Reproduce the stretch from the line containing "What do you see at coordinates (356, 98)" through the line containing "The height and width of the screenshot is (713, 1085)." in the records below, substituting "Which element is" for "What do you see" and changing nothing else. Return only those lines.

* * *

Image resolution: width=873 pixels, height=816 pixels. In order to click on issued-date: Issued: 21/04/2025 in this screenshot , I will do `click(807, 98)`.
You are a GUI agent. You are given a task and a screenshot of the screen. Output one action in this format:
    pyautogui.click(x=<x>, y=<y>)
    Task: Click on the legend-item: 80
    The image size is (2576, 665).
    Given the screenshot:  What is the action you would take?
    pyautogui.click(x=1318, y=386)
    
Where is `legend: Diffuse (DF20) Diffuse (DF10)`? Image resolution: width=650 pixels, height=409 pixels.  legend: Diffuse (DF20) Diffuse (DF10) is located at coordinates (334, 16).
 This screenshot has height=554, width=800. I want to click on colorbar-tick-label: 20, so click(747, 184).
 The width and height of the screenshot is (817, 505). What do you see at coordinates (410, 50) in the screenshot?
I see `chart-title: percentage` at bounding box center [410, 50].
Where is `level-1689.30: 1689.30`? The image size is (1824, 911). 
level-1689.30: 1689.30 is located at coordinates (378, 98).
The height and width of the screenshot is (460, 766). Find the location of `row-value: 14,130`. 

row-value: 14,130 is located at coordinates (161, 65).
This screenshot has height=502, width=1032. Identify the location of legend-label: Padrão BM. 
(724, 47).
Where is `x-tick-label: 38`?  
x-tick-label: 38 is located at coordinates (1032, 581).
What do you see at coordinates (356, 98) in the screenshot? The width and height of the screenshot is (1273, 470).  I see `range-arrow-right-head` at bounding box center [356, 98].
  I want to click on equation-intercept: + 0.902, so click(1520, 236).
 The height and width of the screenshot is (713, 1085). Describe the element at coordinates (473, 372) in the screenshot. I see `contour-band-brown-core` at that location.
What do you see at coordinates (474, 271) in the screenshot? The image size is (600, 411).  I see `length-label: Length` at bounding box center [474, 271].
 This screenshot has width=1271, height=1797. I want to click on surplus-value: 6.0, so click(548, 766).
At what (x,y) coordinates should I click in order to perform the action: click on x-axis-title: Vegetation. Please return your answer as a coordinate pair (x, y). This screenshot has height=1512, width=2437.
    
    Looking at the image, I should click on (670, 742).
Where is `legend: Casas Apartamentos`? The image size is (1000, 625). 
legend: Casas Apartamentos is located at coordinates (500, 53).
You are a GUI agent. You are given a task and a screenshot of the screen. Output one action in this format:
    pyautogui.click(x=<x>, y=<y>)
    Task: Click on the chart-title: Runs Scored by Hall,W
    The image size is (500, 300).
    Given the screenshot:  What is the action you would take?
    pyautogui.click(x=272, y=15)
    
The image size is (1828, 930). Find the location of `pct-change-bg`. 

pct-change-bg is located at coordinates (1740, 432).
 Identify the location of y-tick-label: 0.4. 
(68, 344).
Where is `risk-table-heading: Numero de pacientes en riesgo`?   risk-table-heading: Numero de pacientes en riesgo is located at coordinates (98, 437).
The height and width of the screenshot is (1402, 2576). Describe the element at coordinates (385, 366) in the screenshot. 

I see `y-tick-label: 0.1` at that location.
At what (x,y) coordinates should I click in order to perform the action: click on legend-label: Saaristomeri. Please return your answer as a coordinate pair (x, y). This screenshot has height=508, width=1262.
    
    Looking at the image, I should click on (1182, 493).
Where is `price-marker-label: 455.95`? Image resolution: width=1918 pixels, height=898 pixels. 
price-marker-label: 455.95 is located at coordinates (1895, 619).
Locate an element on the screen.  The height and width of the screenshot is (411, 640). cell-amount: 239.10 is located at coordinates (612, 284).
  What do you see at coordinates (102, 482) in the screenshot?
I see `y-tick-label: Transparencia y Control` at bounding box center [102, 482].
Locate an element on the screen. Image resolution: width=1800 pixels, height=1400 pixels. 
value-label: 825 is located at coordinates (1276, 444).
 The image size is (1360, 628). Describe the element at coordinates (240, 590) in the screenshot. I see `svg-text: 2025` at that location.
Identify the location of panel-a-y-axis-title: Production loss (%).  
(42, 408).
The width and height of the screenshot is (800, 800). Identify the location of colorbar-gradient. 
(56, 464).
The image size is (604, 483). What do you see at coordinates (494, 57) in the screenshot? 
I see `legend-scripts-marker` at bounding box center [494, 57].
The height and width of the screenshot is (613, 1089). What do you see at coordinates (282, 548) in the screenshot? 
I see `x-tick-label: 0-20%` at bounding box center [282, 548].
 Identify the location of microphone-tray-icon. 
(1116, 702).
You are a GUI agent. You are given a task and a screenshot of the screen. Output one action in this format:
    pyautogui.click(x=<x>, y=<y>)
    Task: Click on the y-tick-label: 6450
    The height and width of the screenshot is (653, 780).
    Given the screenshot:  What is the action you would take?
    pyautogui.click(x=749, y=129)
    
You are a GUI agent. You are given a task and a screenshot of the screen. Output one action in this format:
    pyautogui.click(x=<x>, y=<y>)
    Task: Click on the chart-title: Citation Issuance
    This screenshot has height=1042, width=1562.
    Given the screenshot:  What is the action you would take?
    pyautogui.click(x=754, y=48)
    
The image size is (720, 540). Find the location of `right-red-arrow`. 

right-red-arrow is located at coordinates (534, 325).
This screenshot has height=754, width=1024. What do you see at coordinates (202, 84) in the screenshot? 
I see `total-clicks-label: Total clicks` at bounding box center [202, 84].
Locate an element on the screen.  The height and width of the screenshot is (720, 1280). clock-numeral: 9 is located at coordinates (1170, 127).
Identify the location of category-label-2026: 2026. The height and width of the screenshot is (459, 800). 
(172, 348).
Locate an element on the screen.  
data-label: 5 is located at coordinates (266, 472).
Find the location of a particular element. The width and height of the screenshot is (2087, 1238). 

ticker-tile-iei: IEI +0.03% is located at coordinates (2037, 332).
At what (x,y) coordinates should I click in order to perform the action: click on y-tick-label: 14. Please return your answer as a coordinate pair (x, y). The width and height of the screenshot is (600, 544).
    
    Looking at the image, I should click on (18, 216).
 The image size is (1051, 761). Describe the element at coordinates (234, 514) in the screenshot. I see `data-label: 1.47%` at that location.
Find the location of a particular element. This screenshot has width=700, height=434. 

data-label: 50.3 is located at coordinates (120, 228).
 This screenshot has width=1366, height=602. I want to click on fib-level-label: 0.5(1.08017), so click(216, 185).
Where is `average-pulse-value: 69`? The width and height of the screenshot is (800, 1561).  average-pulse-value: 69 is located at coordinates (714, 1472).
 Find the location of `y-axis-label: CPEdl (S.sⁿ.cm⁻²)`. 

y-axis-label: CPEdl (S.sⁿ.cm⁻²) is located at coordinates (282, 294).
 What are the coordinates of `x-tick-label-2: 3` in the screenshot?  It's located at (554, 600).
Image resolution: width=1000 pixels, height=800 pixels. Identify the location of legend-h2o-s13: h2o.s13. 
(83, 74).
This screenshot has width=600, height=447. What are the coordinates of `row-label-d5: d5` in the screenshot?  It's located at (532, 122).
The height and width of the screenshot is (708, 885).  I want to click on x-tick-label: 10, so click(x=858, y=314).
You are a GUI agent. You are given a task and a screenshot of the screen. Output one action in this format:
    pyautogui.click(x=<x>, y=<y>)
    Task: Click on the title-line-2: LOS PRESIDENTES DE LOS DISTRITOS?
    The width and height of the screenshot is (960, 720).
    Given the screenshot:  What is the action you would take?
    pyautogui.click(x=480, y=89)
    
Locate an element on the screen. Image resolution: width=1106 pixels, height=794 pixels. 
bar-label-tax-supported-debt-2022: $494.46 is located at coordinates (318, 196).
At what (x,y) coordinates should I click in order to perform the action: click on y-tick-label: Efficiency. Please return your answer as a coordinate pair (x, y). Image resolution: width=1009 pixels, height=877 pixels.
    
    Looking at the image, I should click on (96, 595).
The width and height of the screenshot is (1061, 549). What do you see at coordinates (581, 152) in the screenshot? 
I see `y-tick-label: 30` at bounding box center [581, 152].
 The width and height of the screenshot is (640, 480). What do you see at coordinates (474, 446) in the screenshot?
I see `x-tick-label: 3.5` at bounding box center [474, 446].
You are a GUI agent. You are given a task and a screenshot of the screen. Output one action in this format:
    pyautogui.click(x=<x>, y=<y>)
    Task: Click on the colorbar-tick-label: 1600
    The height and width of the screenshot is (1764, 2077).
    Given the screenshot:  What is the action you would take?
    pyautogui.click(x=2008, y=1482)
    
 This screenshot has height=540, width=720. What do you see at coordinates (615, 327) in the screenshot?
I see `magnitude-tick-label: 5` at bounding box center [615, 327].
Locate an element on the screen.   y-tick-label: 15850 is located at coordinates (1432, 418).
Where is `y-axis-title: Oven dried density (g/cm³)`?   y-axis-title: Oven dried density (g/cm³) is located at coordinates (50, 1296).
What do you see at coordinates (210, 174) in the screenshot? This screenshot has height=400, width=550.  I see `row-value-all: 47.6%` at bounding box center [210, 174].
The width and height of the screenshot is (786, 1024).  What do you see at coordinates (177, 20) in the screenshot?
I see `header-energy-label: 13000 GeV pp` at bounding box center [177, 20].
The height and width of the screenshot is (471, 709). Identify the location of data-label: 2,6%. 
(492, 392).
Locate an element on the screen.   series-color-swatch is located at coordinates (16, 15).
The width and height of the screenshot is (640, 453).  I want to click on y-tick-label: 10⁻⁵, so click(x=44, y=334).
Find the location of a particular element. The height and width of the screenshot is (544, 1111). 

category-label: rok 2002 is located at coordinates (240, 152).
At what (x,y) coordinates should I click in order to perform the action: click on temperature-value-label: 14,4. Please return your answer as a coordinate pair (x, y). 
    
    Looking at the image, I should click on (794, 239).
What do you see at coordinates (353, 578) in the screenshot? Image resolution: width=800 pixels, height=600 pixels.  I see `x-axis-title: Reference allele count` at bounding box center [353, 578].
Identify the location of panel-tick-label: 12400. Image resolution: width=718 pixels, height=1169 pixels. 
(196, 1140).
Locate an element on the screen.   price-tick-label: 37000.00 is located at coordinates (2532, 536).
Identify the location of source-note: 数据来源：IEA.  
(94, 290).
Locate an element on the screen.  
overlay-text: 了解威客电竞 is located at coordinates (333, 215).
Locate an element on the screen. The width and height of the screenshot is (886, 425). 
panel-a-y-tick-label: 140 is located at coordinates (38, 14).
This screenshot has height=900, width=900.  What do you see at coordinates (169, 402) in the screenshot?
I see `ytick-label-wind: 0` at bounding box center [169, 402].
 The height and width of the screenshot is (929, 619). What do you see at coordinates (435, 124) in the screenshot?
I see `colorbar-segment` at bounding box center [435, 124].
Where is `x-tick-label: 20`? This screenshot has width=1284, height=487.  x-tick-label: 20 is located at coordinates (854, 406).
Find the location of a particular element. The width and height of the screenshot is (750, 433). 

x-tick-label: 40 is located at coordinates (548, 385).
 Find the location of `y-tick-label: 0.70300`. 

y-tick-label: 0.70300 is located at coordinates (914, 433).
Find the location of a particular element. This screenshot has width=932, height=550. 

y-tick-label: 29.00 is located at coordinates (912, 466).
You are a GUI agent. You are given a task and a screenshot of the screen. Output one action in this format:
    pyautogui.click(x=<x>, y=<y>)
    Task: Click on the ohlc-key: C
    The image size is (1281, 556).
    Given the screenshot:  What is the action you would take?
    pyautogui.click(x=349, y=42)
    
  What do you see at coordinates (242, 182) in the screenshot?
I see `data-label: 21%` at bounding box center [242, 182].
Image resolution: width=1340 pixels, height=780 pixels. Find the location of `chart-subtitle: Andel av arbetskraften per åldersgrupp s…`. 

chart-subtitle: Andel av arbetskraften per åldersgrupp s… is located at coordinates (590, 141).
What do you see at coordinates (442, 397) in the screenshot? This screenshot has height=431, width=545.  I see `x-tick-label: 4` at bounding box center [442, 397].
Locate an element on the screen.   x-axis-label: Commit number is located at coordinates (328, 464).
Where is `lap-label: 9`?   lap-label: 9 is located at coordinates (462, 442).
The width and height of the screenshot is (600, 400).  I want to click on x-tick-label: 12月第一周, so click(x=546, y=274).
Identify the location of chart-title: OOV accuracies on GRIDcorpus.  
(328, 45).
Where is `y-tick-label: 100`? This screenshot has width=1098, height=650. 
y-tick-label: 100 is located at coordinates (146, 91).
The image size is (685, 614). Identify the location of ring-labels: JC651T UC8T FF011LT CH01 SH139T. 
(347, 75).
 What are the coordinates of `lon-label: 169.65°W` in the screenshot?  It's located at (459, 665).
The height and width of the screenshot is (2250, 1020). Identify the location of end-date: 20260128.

* * *

SOLUTION FOR THIS TASK:
Which element is at coordinates (356, 98) in the screenshot? The width and height of the screenshot is (1273, 470).  I see `range-arrow-right-head` at bounding box center [356, 98].
  I want to click on equation-intercept: + 0.902, so click(1520, 236).
 The height and width of the screenshot is (713, 1085). Describe the element at coordinates (473, 372) in the screenshot. I see `contour-band-brown-core` at that location.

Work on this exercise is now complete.